Before the entries, write out the stretch of the knife collection thread from "## 42537703 (Jul" through "blue 2 210.", copying it word for word.

** Text shown **
◆ ◆ ◆

# My humble collection



## Taramonia (Jul 17, 2017)

New here so I thought I'd share what I have so far.







My first quality knives from left to right: Yoshihiro VG-10 16 layer damascus nakiri, Masakage Yuki santoku, Yahiko 210 gyuto, Tanaka Ginsan 240 nashiji gyuto






All the crap that have served me until I jumped down this rabbit hole of cutlery . From left to right; first 5 from the original voodoo novelty set , Chicago Cutlery santoku, Kai Wasabi nakiri, no name (?) 240ish gyuto I got from the grocery store, Toshiro F-737 bread slicer, Faberware santoku, Shun honer, 3 Jewel cleaver. So the novelty set I got for shits and giggles but I ended up actually liking. The CC santoku is okay and the Faberware is, well, Faberware but they have occupied a spot in my kitchen for a while. The Kai I've really liked and seems to be a decent cheap line. The Tojiro is really handy when I do break it out, but I just don't cut bread that much. The gyuto was my daily driver for a couple years; handy little $20 bastard and would've gotten another one or two, but never saw it at the market again  .The cleaver cost $7; nothing great but fun knife...thinking about putting a decent one on my list, eventually.


----------



## khashy (Jul 17, 2017)

Nice. There will be much more to come.

Is that the nashiji or the shimo Yahiko? And how do you like it?


----------



## Taramonia (Jul 17, 2017)

Just the plain VG10, it's just scuffed up on purpose trying to thin on a 1k and I never fixed it. It's not *bad* but in retrospect I should've just gotten a Tojiro or upped my budget a tad. I was trying to cheap out for a workhorse and really wanted a wa handle. Will likely keep it home or something once I am able to get a new 210. Either that or it will turn into my beater.


----------



## 42537703 (Jul 18, 2017)

That's Tanaka Ginsan 240 nashiji gyuto looks very nice. How do you like it?


----------



## Taramonia (Jul 19, 2017)

I love it really! The K&S finishing on it is super plus I am very happy with the handle James put on there. Planning on getting the 210 version eventually or the blue 2 210.


----------

◆ ◆ ◆

** Extracted data **
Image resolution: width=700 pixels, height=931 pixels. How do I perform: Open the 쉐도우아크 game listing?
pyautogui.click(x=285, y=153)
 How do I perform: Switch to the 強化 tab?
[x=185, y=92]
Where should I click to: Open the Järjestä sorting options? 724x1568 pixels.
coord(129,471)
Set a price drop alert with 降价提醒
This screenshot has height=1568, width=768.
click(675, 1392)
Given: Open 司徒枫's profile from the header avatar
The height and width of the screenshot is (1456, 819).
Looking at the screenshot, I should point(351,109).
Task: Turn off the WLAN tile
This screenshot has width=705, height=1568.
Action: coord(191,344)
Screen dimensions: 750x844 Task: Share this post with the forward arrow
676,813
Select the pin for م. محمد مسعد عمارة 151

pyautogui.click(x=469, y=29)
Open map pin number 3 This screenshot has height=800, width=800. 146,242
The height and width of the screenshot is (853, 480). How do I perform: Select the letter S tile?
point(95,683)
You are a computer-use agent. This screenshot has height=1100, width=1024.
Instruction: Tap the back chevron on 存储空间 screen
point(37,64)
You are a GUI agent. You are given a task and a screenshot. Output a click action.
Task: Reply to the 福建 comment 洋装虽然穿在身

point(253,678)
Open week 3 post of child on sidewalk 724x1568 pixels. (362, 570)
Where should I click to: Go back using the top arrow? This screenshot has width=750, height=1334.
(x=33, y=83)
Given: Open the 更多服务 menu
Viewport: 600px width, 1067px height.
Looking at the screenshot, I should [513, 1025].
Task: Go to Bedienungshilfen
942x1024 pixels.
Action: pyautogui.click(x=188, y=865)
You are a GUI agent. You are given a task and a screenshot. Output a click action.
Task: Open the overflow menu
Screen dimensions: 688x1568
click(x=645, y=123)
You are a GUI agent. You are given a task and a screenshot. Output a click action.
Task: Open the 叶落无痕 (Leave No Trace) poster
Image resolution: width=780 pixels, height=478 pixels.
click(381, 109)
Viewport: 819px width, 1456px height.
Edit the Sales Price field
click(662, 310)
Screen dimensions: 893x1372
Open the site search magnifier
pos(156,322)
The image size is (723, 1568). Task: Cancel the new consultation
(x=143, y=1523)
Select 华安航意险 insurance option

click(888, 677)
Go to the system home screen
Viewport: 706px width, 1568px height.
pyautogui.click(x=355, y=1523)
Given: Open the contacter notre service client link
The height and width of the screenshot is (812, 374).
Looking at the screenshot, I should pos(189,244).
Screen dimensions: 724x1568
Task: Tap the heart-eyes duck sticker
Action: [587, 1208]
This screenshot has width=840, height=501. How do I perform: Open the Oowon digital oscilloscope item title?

◆ ◆ ◆

** Response to the task **
## 42537703 (Jul 18, 2017)

That's Tanaka Ginsan 240 nashiji gyuto looks very nice. How do you like it?


----------



## Taramonia (Jul 19, 2017)

I love it really! The K&S finishing on it is super plus I am very happy with the handle James put on there. Planning on getting the 210 version eventually or the blue 2 210.